Two of the suspects, whom the army said were members of a “Salafist jihadi” group, were shot dead in their car after they refused to surrender themselves to security forces. 

They were carrying “explosive devices and 2 handguns,” the army said in a statement. A third man was killed in a gun battle “following a hot pursuit,” IDF spokesman Peter Lerner said.

No Israeli soldiers were injured in the incident.

The IDF said the organization to which the two belonged had over the past months attempted to set up an extensive military infrastructure across the West Bank. 

The organization had planned to target Palestinian Authority structures and personnel, in addition to Israeli soldiers and settlers, the statement said.

The operatives had allegedly prepared hideout apartments, bought weapons, and produced explosives.

Israeli security forces learned of the planned attack after arresting several of the organization’s members near Nablus and the West Bank settlement of Yatir over the past few weeks.

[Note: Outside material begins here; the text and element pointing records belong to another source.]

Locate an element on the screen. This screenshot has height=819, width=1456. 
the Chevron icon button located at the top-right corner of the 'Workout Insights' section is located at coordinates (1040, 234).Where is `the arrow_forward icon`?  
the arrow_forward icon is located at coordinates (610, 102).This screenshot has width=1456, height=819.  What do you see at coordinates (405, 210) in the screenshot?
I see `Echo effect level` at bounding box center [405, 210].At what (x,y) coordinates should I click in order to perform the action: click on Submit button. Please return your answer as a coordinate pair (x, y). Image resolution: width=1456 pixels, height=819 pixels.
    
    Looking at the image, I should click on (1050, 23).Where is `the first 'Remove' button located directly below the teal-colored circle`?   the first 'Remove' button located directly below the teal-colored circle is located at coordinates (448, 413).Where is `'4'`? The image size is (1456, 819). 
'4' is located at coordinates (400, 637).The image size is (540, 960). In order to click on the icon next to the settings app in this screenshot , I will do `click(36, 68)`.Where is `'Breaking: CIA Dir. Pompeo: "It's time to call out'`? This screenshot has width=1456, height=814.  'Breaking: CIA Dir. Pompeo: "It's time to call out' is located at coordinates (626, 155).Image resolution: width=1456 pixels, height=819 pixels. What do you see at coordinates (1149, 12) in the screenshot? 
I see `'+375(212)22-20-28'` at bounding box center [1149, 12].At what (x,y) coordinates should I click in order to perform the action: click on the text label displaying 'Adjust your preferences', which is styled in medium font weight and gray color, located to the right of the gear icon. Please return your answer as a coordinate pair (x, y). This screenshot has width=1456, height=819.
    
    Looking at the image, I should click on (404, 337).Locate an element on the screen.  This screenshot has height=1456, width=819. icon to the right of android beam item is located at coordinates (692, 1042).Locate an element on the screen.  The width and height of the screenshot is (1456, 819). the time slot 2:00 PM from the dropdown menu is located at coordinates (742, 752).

“This terrorist network is just a sample of those who try to harm Israeli civilians and undermine the existing security stability,” Lerner said.

“Operational access combined with quality intelligence gives us the upper hand on these evildoers and their beastly intentions,” he added. “It is our obligation to prevent them from fulfilling their detestable fantasies.”

Israeli defense officials and analysts have warned in recent weeks that the West Bank may be heading for another violent uprising, citing a rise in the number of rock-throwing and Molotov cocktail attacks.

Earlier this month, a couple driving along a road in the West Bank near the settlement of Tekoa were hurt after their car was attacked with a Molotov cocktail.

A day earlier, a Palestinian man was killed at a checkpoint in Abu Dis near Jerusalem after he tried to stab a Border Police guard, Army Radio reported, and another Palestinian man was shot to death at Tapuah Junction, near the West Bank city of Ariel, when he fired a flare gun toward Israelis at a hitchhiking post.

The recent rise in violence was not confined to the West Bank, as terror attacks crossed over the Green Line and into major Israeli cities.

In mid-November, a Palestinian teenager stabbed 19-year-old soldier Eden Atias multiple times in the neck on a bus at the central bus station in Afula.

The assailant, 16-year-old Hussein Rawarda, had entered Israel illegally in search of work and apparently decided to carry out the deadly attack after failing to be hired by an Israeli employer.

Slightly before the attack, former Shin Bet chief Yuval Diskin said the Palestinians were ripe for a Third Intifada. However, Defense Minister Moshe Ya’alon said that recent attacks were isolated incidents, insisting that “there is no sign of a popular uprising or so-called Third Intifada.”